Q2. A whole life insurance policy that requires premium payments for a limited number of years (e.g., 20
years) but provides lifetime coverage is called:
A. Current assumption whole life
B. Limited-pay whole life [CORRECT]
C. Single premium whole life
D. Modified whole life
Correct Answer: B
Rationale: Limited-pay whole life allows the policyowner to pay premiums for a specified limited period
(e.g., 10, 20 years, or to age 65) while maintaining lifetime coverage. Because premiums are paid over a
shorter period, each premium is higher than under a continuous premium whole life policy.
, Q3. In a universal life insurance policy, the two death benefit options are:
A. Level premium and increasing premium
B. Option A (level death benefit) and Option B (increasing death benefit) [CORRECT]
C. Term rider and permanent rider
D. Fixed account and variable account
Correct Answer: B
Rationale: Universal life insurance offers two death benefit options: Option A provides a level death
benefit (face amount) with the cash value serving as a reserve; Option B provides a death benefit equal
to the face amount plus the cash value, resulting in an increasing death benefit as cash value grows.
Q4. A variable life insurance policy differs from a whole life policy in that:
A. It has no death benefit
B. The cash value is invested in the insurer's general account
C. The policyowner bears the investment risk for the cash value [CORRECT]
D. Premiums are always lower
Correct Answer: C
Rationale: Variable life insurance places the investment risk on the policyowner. The cash value is
invested in separate accounts (similar to mutual funds) chosen by the policyowner, and the cash value
and death benefit fluctuate based on the performance of these underlying investments. This contrasts
with whole life, where the insurer bears investment risk in the general account.

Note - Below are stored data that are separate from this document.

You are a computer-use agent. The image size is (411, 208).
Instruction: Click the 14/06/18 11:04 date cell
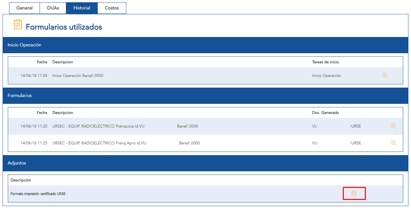34,76
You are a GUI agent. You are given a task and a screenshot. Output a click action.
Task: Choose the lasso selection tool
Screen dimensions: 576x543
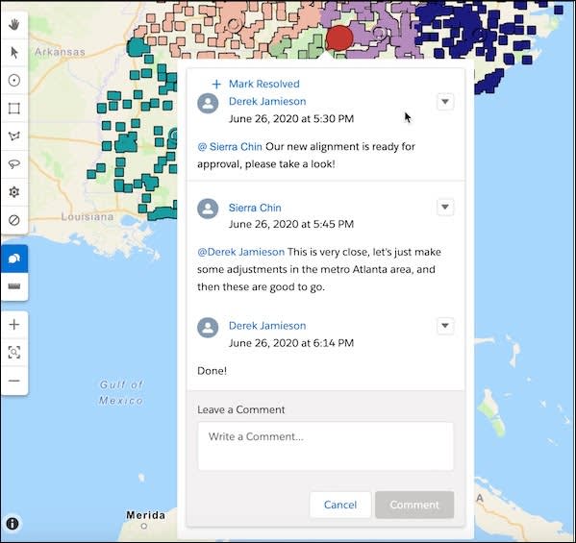[14, 164]
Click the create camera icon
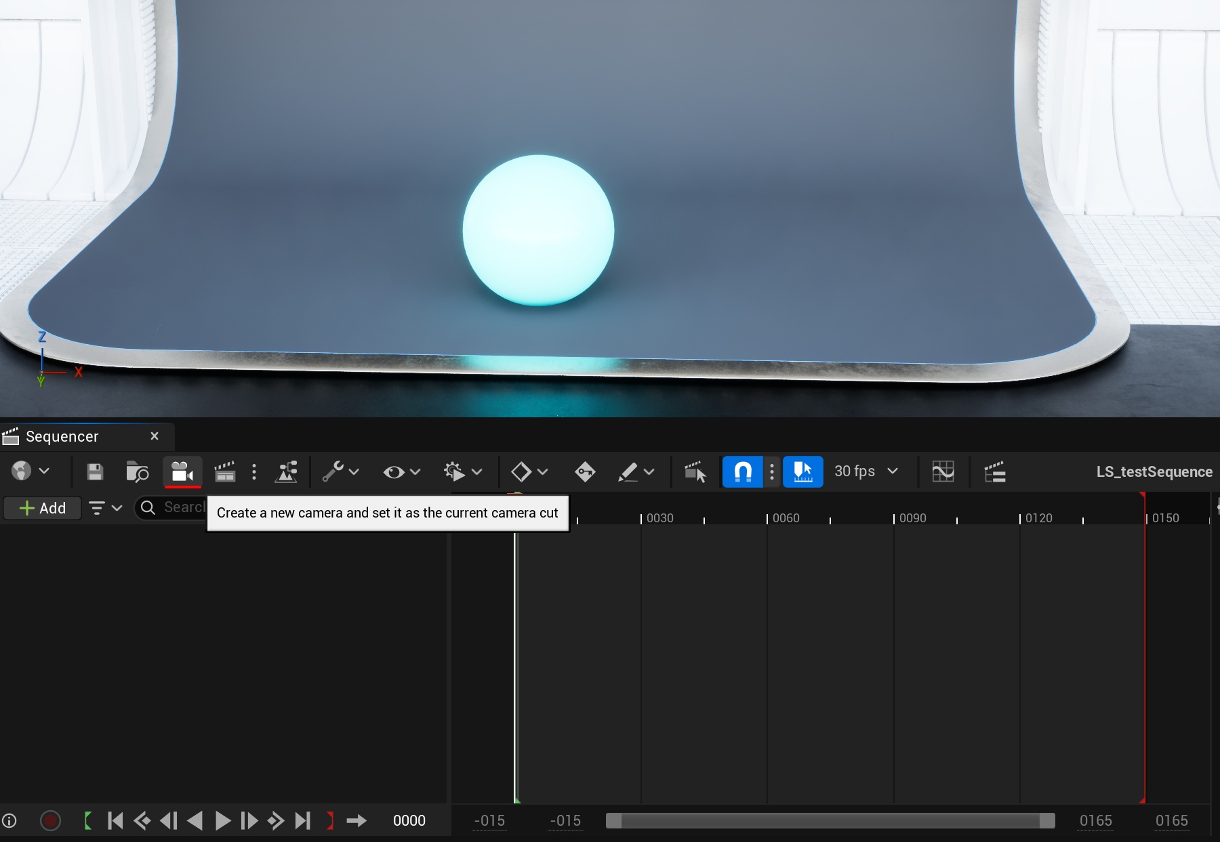This screenshot has height=842, width=1220. click(182, 471)
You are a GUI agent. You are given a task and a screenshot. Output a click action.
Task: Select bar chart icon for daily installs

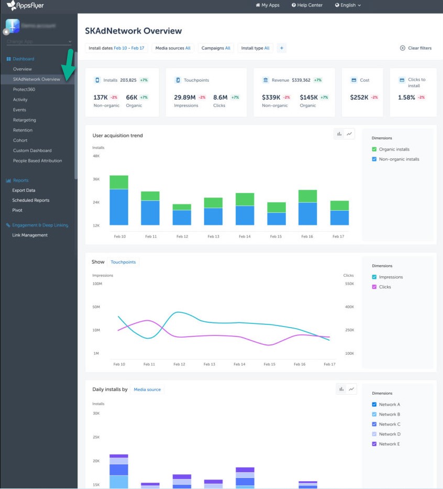pos(341,389)
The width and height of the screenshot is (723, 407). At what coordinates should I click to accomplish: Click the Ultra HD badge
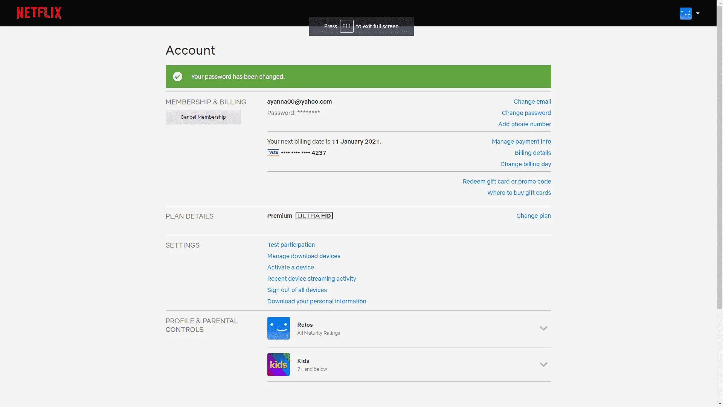(x=314, y=216)
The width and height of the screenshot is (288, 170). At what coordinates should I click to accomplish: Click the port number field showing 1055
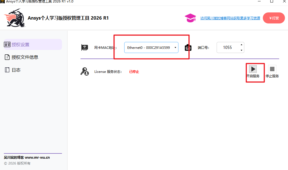230,48

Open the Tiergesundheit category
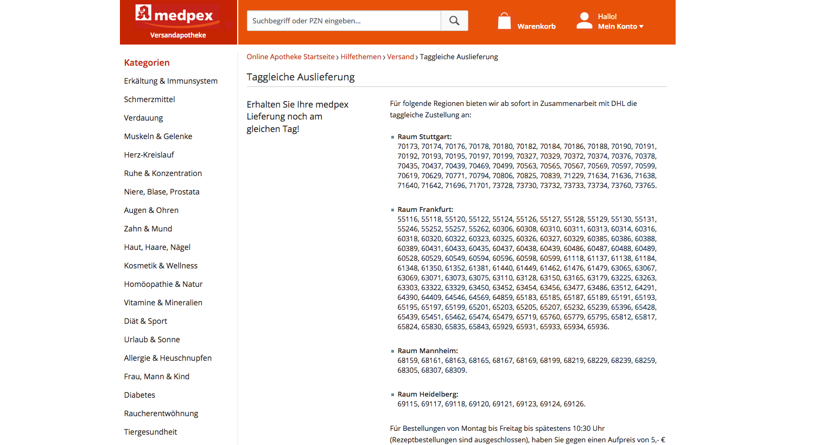(x=150, y=432)
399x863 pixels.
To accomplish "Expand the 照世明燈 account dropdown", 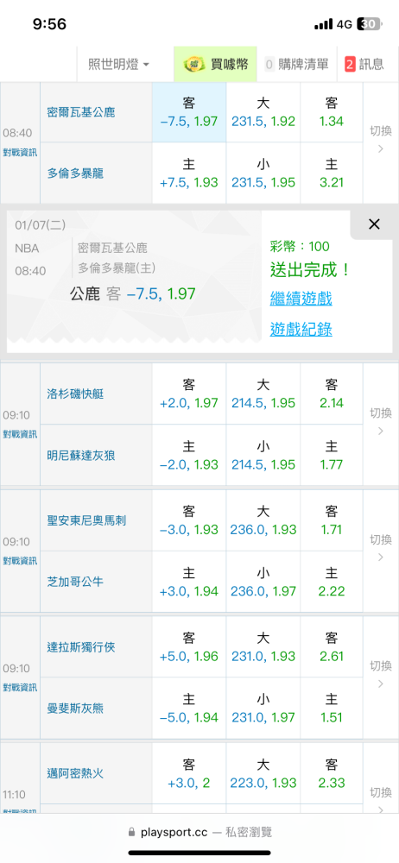I will [118, 65].
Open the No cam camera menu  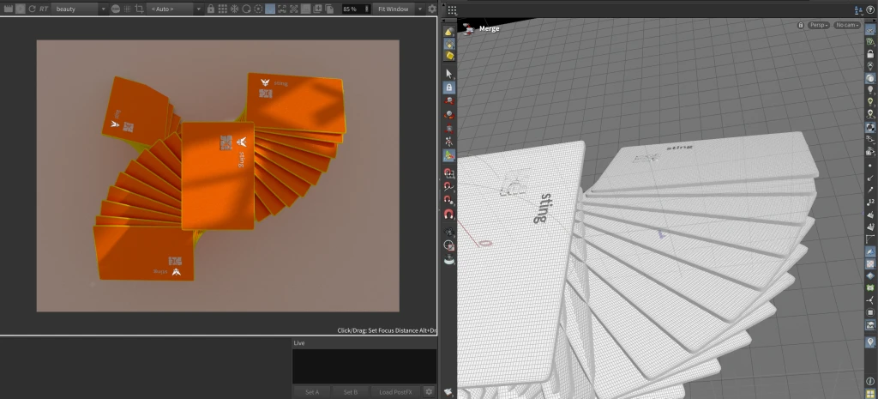coord(846,25)
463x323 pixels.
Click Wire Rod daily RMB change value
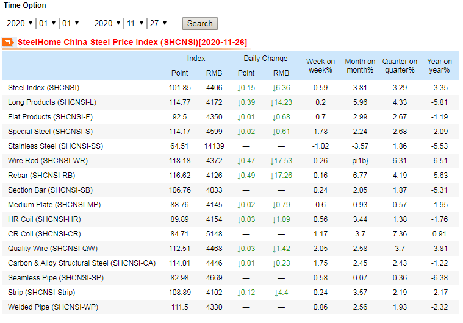pyautogui.click(x=281, y=161)
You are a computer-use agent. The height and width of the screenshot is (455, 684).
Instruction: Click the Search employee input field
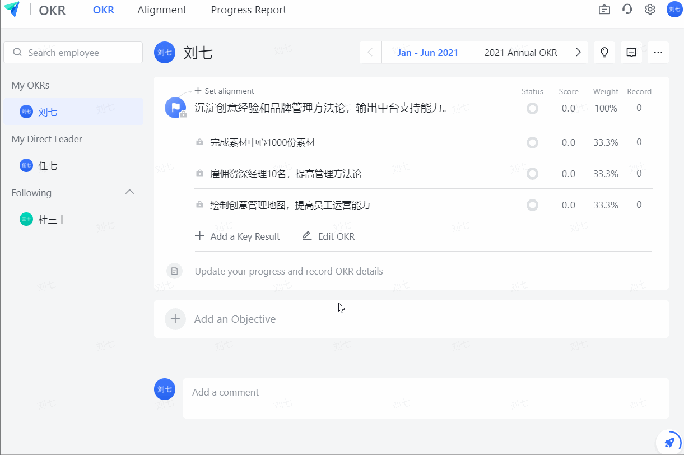click(73, 52)
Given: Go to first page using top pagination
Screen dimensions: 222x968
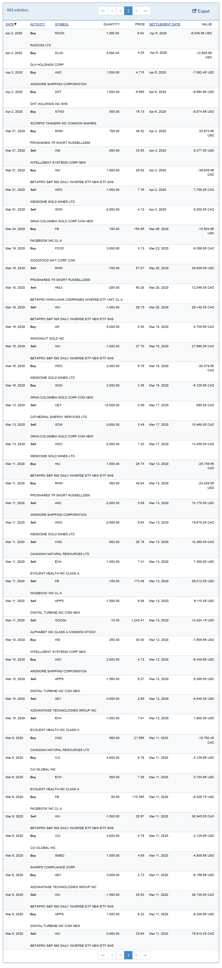Looking at the screenshot, I should 103,11.
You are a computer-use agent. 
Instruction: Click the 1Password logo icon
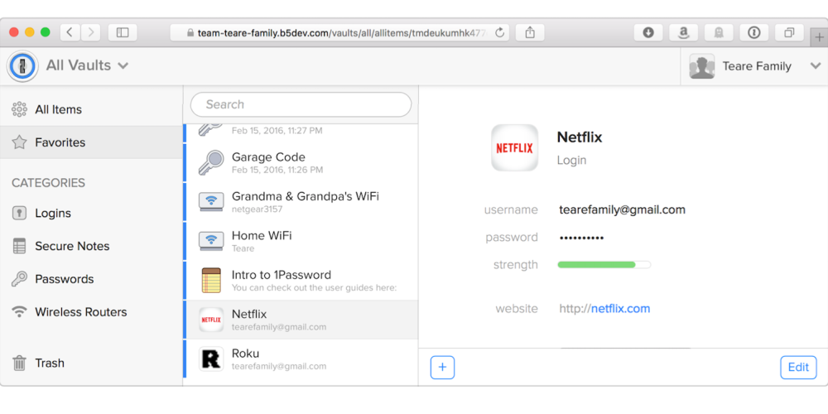pos(22,66)
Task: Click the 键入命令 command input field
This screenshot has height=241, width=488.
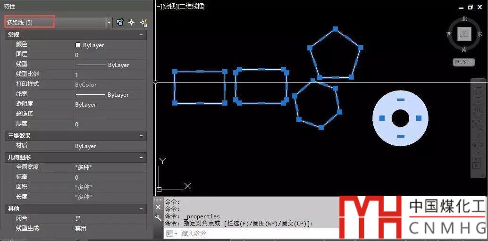Action: pyautogui.click(x=255, y=233)
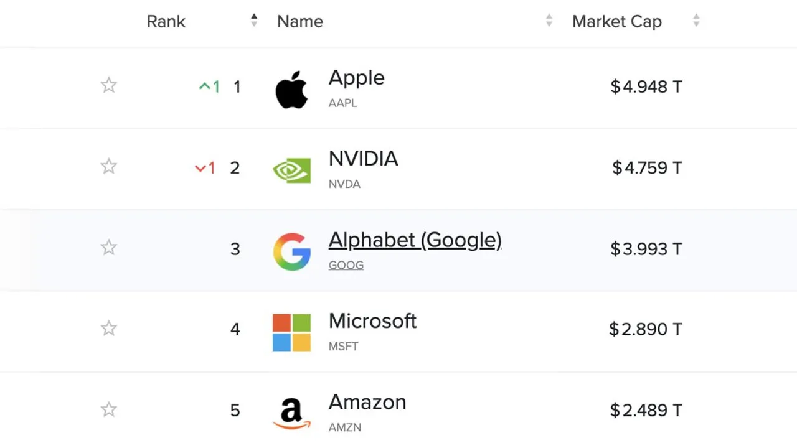The image size is (797, 448).
Task: Click Apple's green rank-up indicator
Action: click(209, 86)
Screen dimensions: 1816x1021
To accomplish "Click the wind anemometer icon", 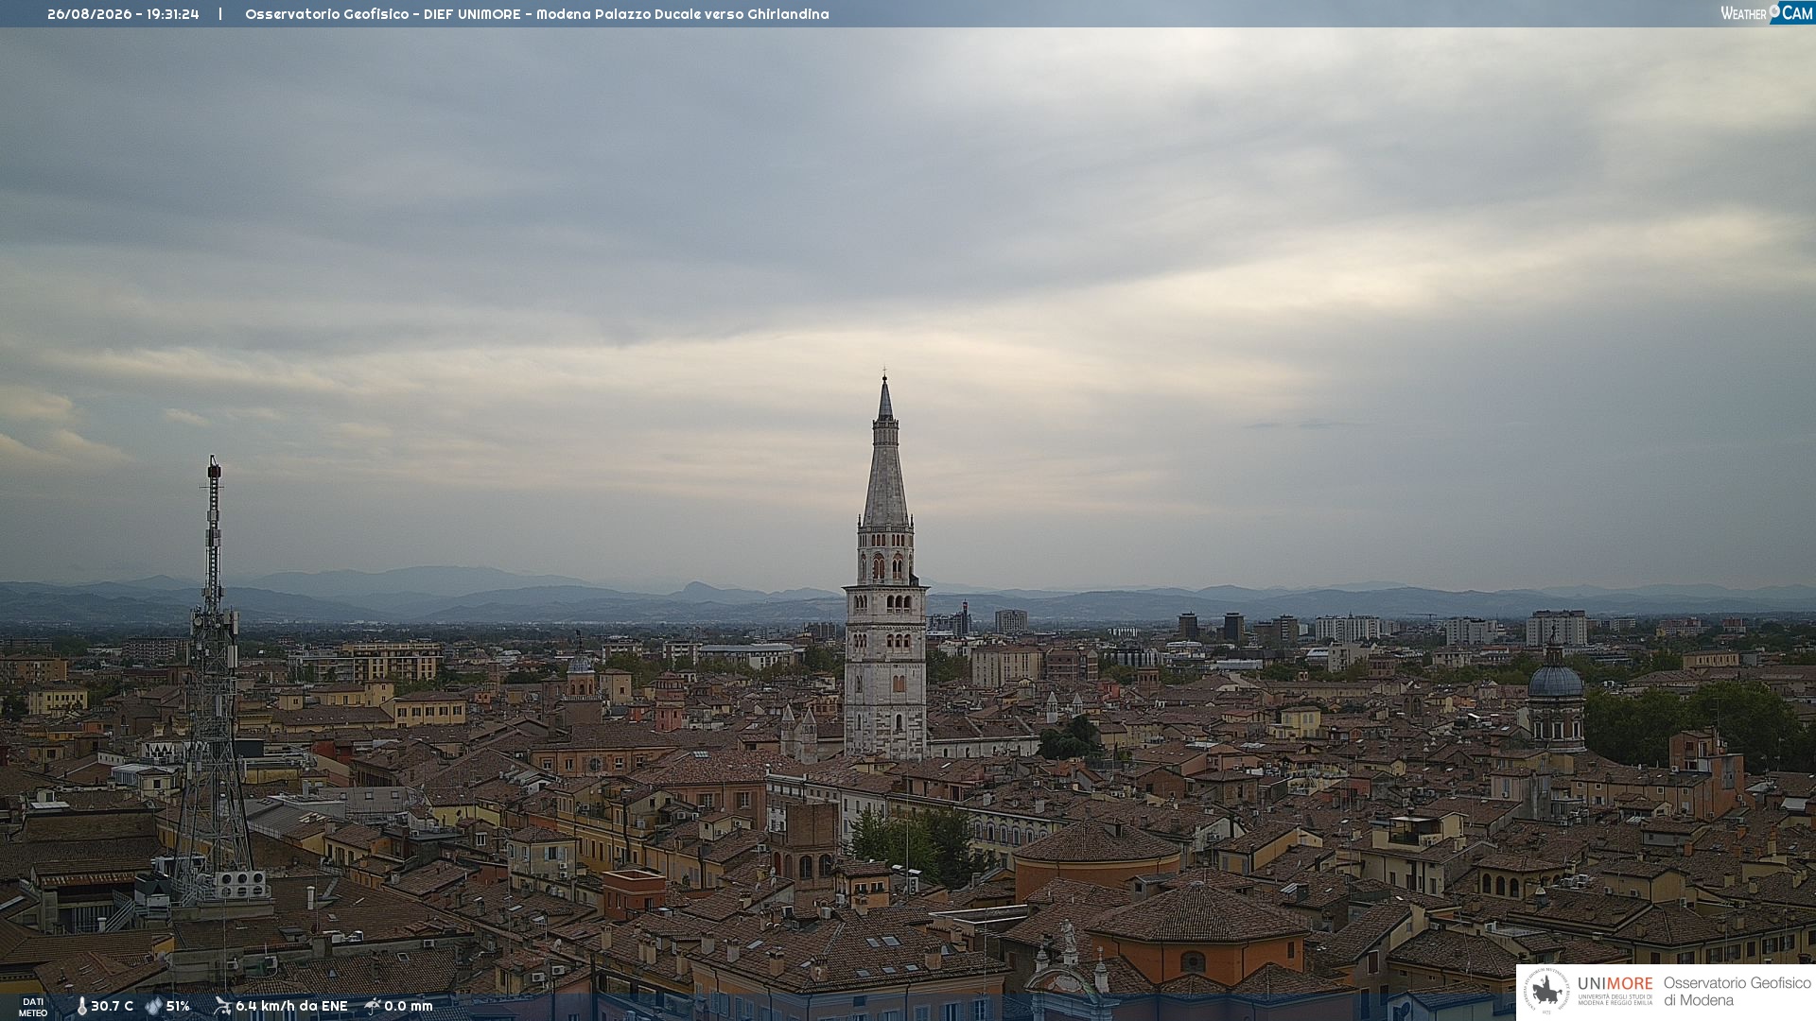I will tap(222, 1006).
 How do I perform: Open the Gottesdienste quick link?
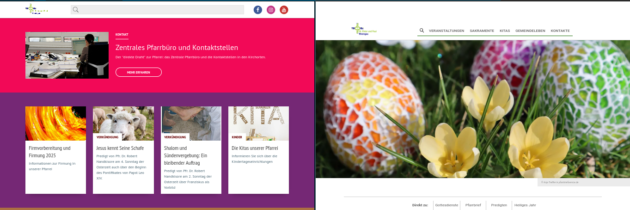tap(447, 205)
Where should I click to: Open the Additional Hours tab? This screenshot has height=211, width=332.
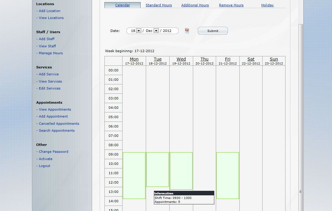195,5
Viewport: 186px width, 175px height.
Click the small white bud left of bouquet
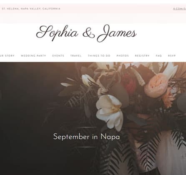click(x=87, y=80)
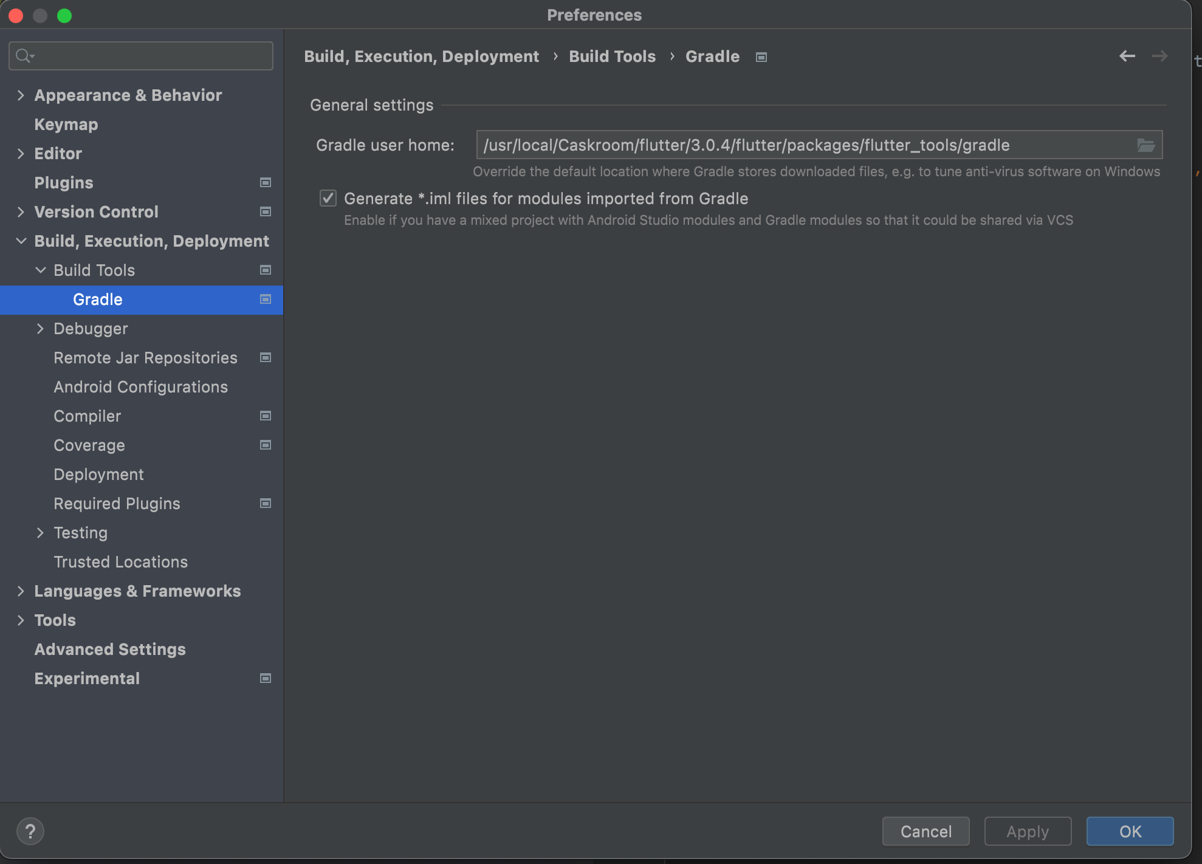Click the Apply button
The image size is (1202, 864).
tap(1026, 831)
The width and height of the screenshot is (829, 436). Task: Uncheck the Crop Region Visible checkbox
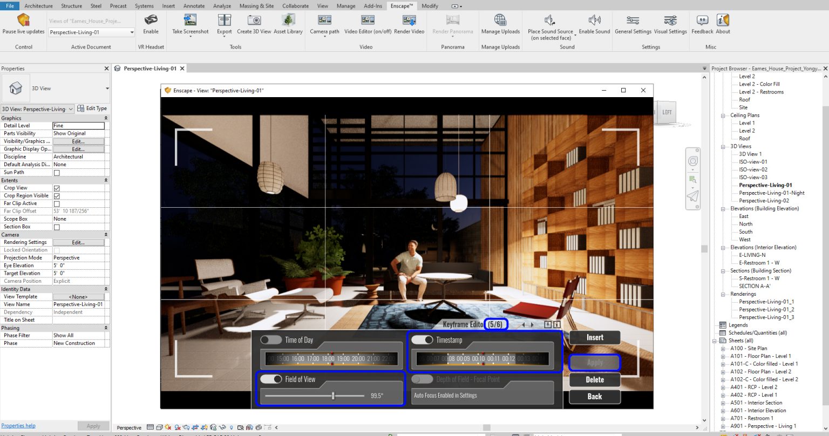[57, 195]
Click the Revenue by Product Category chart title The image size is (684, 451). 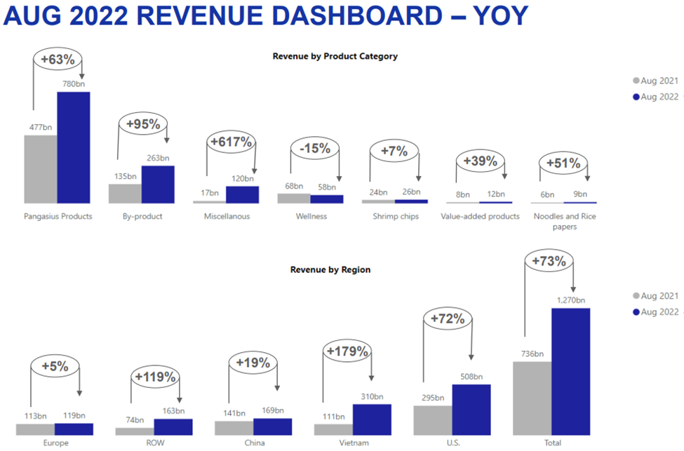[335, 56]
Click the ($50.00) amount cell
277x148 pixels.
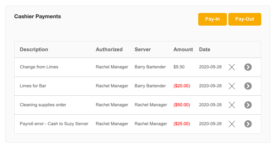coord(182,105)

Q5. The policy provision that allows the policyowner to borrow against the cash value of a life insurance
policy is the:
A. Nonforfeiture option
B. Policy loan provision [CORRECT]
C. Automatic premium loan
D. Dividend option
Correct Answer: B
Rationale: The policy loan provision allows the policyowner to borrow against the accumulated cash
value of a permanent life insurance policy. The loan is secured by the cash value, accrues interest, and if
unpaid at death, reduces the death benefit. The policyowner is not required to repay the loan during
their lifetime.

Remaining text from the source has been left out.